◆ TEXTO EXTRAÍDO
====
Quizá sea así, pero en múltiples ocasiones me pregunto de qué me sirve.
De qué me sirve esa palabra exacta si la respuesta a obtener en un conjunto
vacio. Un silencio acompasado, una nube que pasa, un espacio entre ya y fue. De
qué me sirve atender pensamientos, tramitarlos en voces, colorearlos en capas y
dulcificarlos entre los dedos. De qué me sirve si después, he de saber que el
final de la historia va a ser otro. De qué me sirve anticipar, prender, pedir,
proveer, buscar, cocer, palpar, ver, obviar, complicar, dejar, subir, notar, tensar
y mostrar, si el susurro que no espero va a estar escrito en la tierra que
circunda mis pasos.
La vida ocurre mientras tú te destrozas el paladar. La vida salta y hace
piruetas pasando de puntillas por las palmas de tus manos. La vida te regala un
terrabastall, como decimos por aquí, y te obliga a reinventar tu vista. La vida
te hace pasajes para que siempre los lleves en tu zurrón y te plantea el reto
de saber qué más te va a caber en él.
No me reconozco cuando me pierdo. Pero cuando me encuentro, sé que lo que
tengo es lo que ofrezco. Que lo que sientes en mi mirada y ves en mi mano es lo
que daré a todo aquel que se acerque a conocerme. Alguien me dijo que en la
amistad, en el amor, en la paz y en la frontera, iba a ser siempre así, porque
no conozco otra manera de ser y dar que ésta que custodio dentro de mi cuerpo. Y es así.
Mientras las nubes de polvo y suturas se asientan, sitúo mis pies sobre la
madre tierra y encorajo mis dedos para que capturen dilemas. Levanto la vista y
oteo el espacio en busca de porvenires nuevos entre vapores conocidos. Asimilo
que el camino no siempre es el que quiero sino el que me encuentro. Que me
alimento de recuerdos y de sueños, de planes por hacer y de otros por contrastar.
Que con mis latidos estoy tejiendo algo bonito y que en el placer reside la
razón última del despertar.
La palabra perfecta aún no la he dicho.
====
(Registros de búsqueda de elementos)
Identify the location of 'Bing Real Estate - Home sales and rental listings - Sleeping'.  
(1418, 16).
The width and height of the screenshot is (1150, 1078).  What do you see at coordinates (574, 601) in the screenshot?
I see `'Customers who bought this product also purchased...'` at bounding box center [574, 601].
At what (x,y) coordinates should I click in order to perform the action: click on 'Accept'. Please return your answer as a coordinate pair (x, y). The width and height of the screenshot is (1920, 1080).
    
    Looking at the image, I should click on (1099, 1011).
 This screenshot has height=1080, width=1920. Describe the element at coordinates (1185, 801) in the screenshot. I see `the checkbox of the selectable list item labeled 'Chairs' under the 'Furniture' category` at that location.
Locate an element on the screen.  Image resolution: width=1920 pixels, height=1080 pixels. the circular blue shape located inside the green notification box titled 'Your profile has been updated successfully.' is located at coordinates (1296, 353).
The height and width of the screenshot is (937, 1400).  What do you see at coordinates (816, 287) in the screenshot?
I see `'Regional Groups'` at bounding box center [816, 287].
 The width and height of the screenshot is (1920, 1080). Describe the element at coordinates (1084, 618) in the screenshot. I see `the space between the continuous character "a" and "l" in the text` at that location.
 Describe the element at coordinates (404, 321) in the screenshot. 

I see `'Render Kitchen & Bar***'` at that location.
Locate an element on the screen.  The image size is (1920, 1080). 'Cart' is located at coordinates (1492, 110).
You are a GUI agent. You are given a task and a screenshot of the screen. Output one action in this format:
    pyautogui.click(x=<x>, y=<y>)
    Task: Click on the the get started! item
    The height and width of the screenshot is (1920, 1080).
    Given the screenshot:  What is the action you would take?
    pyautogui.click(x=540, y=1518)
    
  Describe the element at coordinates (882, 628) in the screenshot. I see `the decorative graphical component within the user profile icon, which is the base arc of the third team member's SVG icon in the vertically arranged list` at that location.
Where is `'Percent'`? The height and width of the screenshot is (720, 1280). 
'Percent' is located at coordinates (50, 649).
====
◆ TU TAREA
Responde estas preguntas con lo que dice el fragmento sobre la vida y el camino:
1. ¿Qué palabra, que según el fragmento se dice "por aquí", nombra lo que regala la vida?
2. ¿De qué cosas dice alimentarse quien habla?
3. ¿Qué es lo que todavía no ha dicho?

◆ SOLUCIÓN PROPUESTA
1. Terrabastall.
2. De recuerdos y de sueños, de planes por hacer y de otros por contrastar.
3. La palabra perfecta.